Note, I have seen other postings confirming that PowerShell can run SAS EG projects, but I have seen nothing on whether PowerShell can run projects that require prompts to be filled in. Please advise, and thank you in advance!
You can technically use EG automation to script prompt values. These are ProjectParameter objects in the automation model, and you get that list from the Project object.
However, others are correct that if you want this to scale in a batch run, it might be easier to just set macro variables and/or environment values for your SAS programs to pick up. But if your prompts are encoded in tasks, like the Query Builder, then the Project.Parameters property will get you the list. You can then set the Value attribute on each ProjectParameter object.
From where would you get those values needed to be entered in these prompts?
To automate a SAS job, the usual method is to create a .sas file containing the program, and having the program read parameters either from the commandline (SYSPARM) or from environment variables. The .sas file is then run as a a batch program. Environment variables are used when schedulers run SAS jobs.
I STRONGLY suggest you spare yourself all the hassle and use the mechanism you already have in place.
But maybe @ChrisHemedinger can shed some light if it is possible to feed prompt values into a project from a Windows environment.
You can technically use EG automation to script prompt values.
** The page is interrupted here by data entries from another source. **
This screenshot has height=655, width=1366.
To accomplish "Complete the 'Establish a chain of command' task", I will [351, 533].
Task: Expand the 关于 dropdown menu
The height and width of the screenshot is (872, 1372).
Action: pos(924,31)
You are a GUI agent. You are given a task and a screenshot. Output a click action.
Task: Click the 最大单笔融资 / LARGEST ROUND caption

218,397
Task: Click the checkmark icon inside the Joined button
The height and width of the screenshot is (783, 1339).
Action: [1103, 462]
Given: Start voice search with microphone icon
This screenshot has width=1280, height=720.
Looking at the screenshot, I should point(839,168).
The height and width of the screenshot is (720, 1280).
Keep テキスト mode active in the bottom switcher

These are ProjectParameter objects in the automation model, and you get that list from the Project object.
However, others are correct that if you want this to scale in a batch run, it might be easier to just set macro variables and/or environment values for your SAS programs to pick up. But if your prompts are encoded in tasks, like the Query Builder, then the Project.Parameters property will get you the list. You can then set the Value attribute on each ProjectParameter object.